**Page extract**
Alex - stock.adobe.com
When to use Amazon RDS vs. Redshift
Amazon RDS and Redshift are effective data warehousing services, but there are key differences that separate the two. Let's compare Amazon RDS vs. Redshift to find their use cases.
Providing secure and reliable data storage is one of the most vital responsibilities of any IT team. If you select the wrong data warehousing service, business performance, budgets and security can suffer. AWS offers many services for storing, managing and analyzing data in a scalable and reliable way. The following are two well-known examples:
- Amazon Relational Database Service (RDS). Manages full database deployments in the cloud and supports widely used database engines, such as MySQL, PostgreSQL, MariaDB, SQL Server, Oracle Database and Db2.
- Amazon Redshift. Manages compute and storage cloud infrastructure to support data warehouse and data lake approaches -- enables Redshift to access and analyze large amounts of data stored internally or remotely.
Essentially, Amazon RDS and Redshift equip application owners with a programmatic way to store and access data and make it available to end users. While these two AWS database services share similarities, they were built to solve different problems. Learn about the key differences in structure, scalability, data access and cost to find out which one to use.

**Data extract**
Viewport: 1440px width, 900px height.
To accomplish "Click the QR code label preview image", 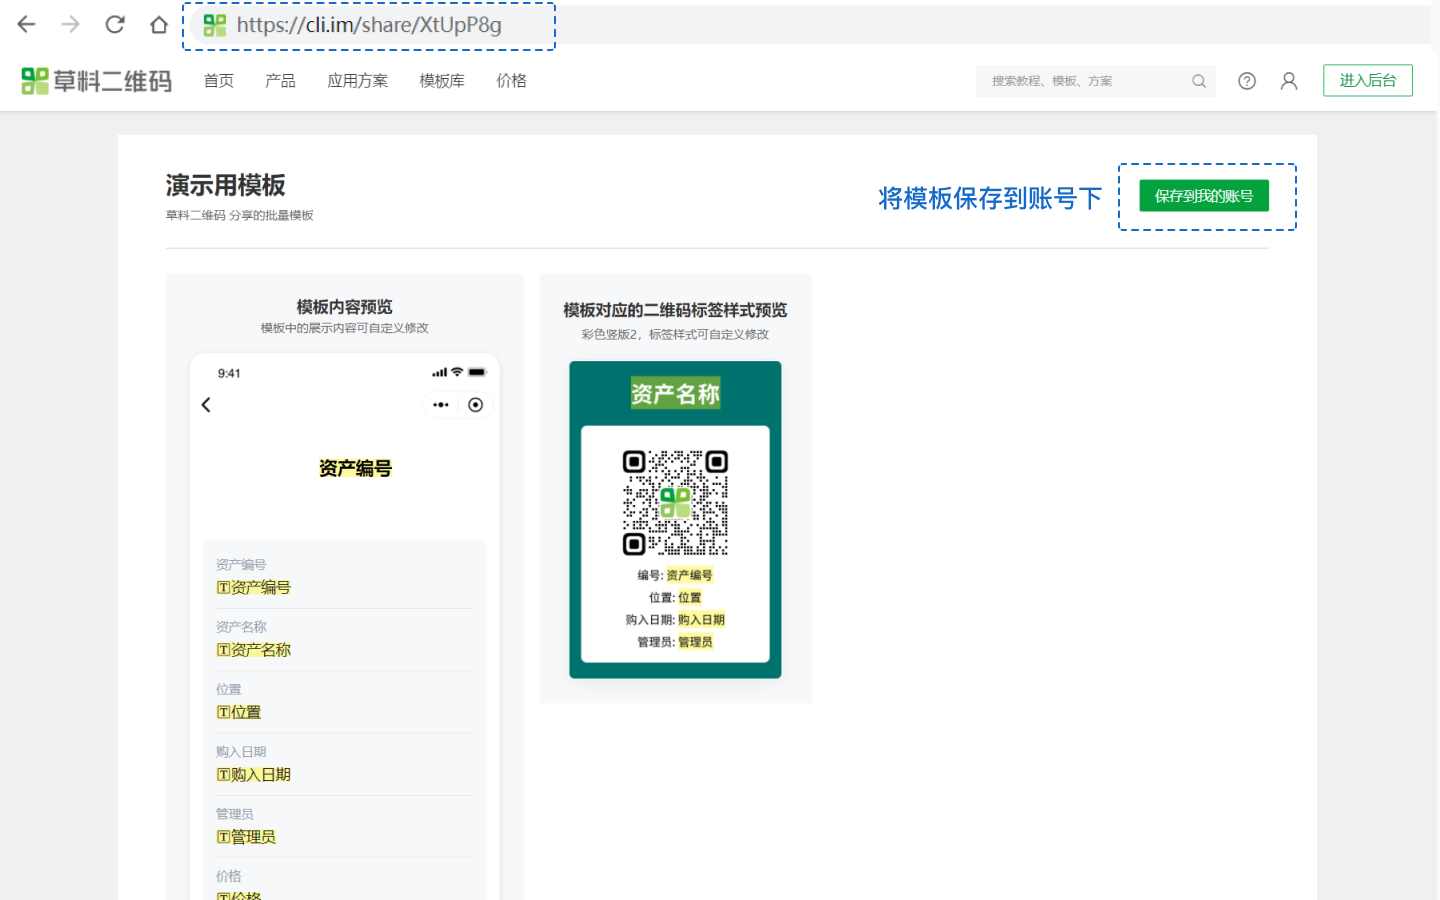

**Problem set**
A) In the page extract on Amazon RDS and Redshift, rewrite the paragraph beginning "Providing secure and reliable data storage" as a short bulleted list that keeps its main facts.
B) Decide whether each statement agrees with the page extract on Amazon RDS and Redshift, answering yes or no and quoting the deciding words: (i) Amazon RDS supports MariaDB. (ii) RDS and Redshift were built to solve the same problem. (iii) Redshift can analyze only data stored internally.

**Exercise solutions**
A)
- Providing secure, reliable data storage is among an IT team's most vital responsibilities.
- Choosing the wrong data warehousing service can hurt business performance, budgets and security.
- AWS offers many services for storing, managing and analyzing data in a scalable, reliable way.
- Two well-known examples follow.

B)
(i) Yes: "supports widely used database engines, such as MySQL, PostgreSQL, MariaDB, SQL Server, Oracle Database and Db2"
(ii) No: "they were built to solve different problems"
(iii) No: "access and analyze large amounts of data stored internally or remotely"